Tal como lo anunció el anciano Simeón cuando el Niño fue presentado en el templo, Jesús era causa de controversia y división. Sus palabras y acciones obligaban a todos a definirse acerca de su identidad. Hasta los soldados que fueron a arrestarlo dijeron: “Nunca ha hablado nadie como ese hombre.” Algunos pensaban que era el gran profeta, cuya venida había anunciado Moisés en el Pentateuco, y que él libraría al pueblo por el poder de la Palabra de Dios (Deuteronomio 18, 15-18).

Unos pensaban que Jesús era el Mesías, pero había muchos que lo negaban, porque se había predicho que el Mesías vendría de Belén y todos entendían que Jesús venía de Galilea (Miqueas 5, 2). Esta fue una de las razones que dieron los fariseos y los jefes de los sacerdotes para insistir en que Jesús no podía ser el Mesías, y de esta manera recrudecía su incredulidad, que brotaba de la dureza de su corazón.

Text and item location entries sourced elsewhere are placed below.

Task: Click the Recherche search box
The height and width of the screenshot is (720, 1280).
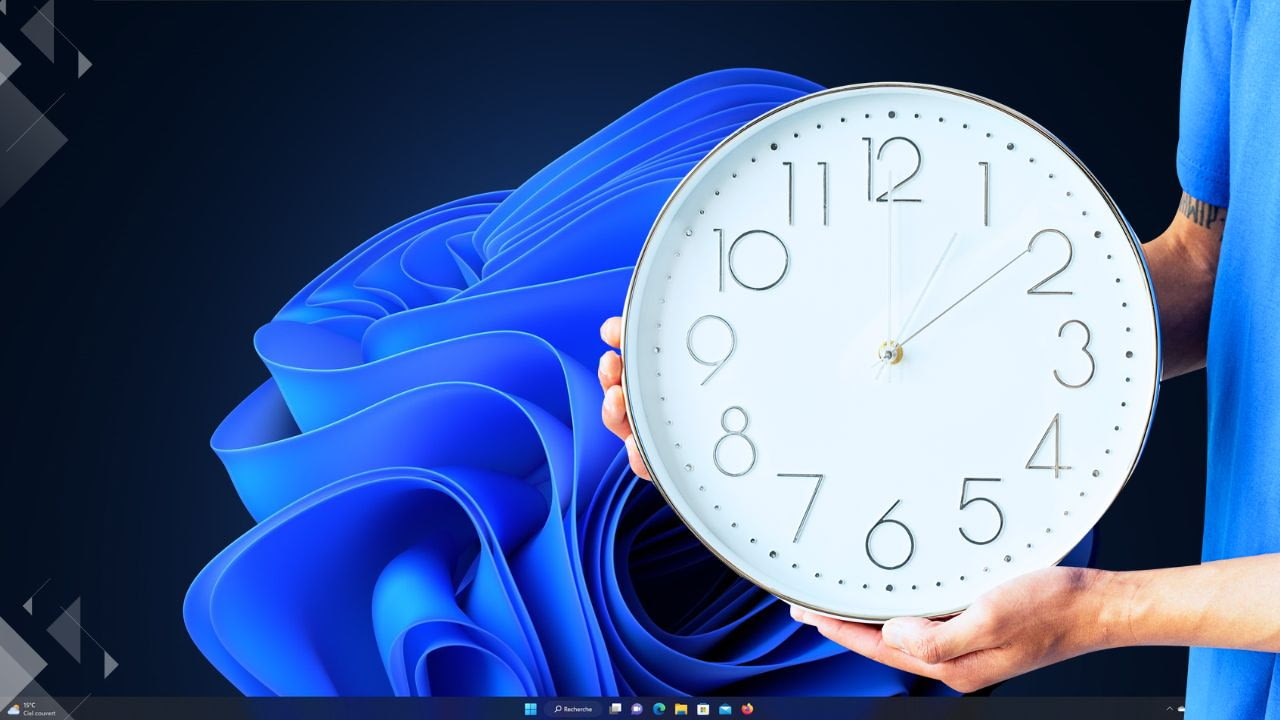Action: click(574, 709)
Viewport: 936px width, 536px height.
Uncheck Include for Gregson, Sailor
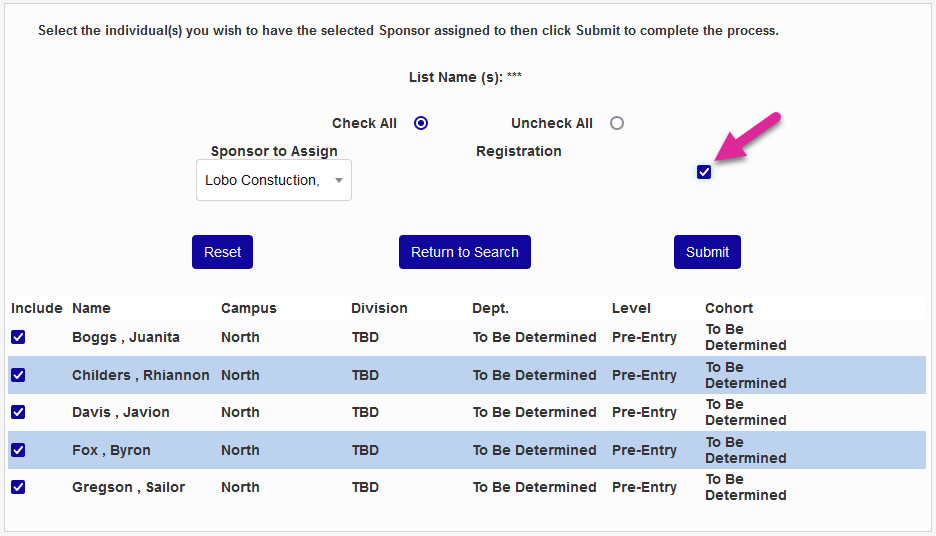18,487
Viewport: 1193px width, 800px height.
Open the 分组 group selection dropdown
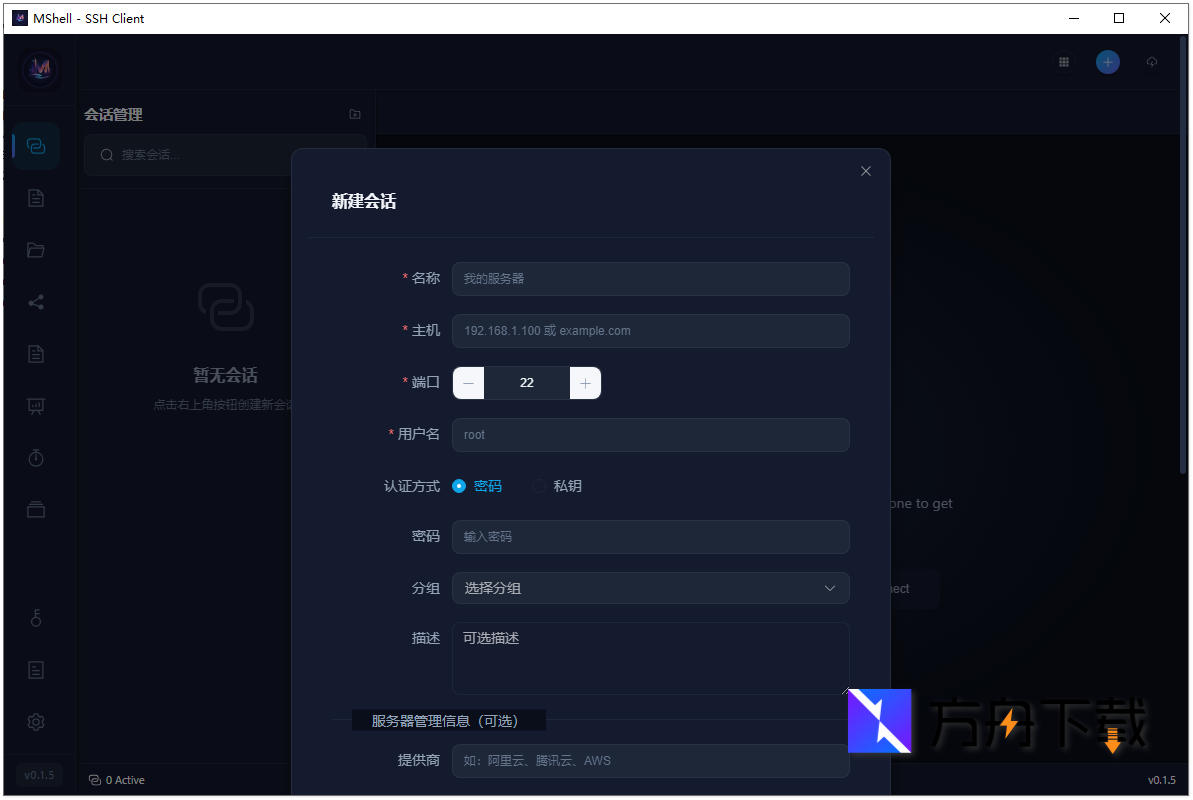coord(650,588)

Los milagros de Jesús, como la curación de paralítico (Juan 5, 2-9), la multiplicación de los panes (Juan 6, 1-14) y su predicación convencieron a gran parte de los oyentes y muchos creyeron. Pero otros, incluso la mayoría de los jefes religiosos, tenían el corazón duro; no lograban discernir la voz de Dios en Jesús, ni ver el poder divino en sus milagros. Vieron y oyeron, pero no entendieron, ni quisieron pensar siquiera en la posibilidad de que Jesús fuera realmente el Mesías.

Por nuestra parte, nos conviene saber que es preciso hacer dos cosas: Primero, escuchar la voz del Señor y, segundo, no endurecer el corazón. Invitamos, pues, a nuestros lectores a adoptar, en este tiempo de Cuaresma, cuatro prácticas espirituales que son útiles para escuchar la voz del Señor con el corazón abierto:

Dedicar 10 minutos al día a hacer oración meditada en privado, alabar a Dios y escuchar su inspiración; hacerse un diario examen de conciencia, arrepentirse de los pecados y pedirle al Espíritu Santo que nos ayude a cambiar; dedicar 10 minutos cada día a leer la Sagrada Escritura; hacerse un plan de crecimiento espiritual que incluya la lectura de libros espirituales y participar en la vida sacramental y comunitaria de la parroquia.
“Amado Jesús, te ruego que me infundas tu gracia para creer cada vez más en ti y saber que tú eres el único Salvador y Señor de toda la Creación.”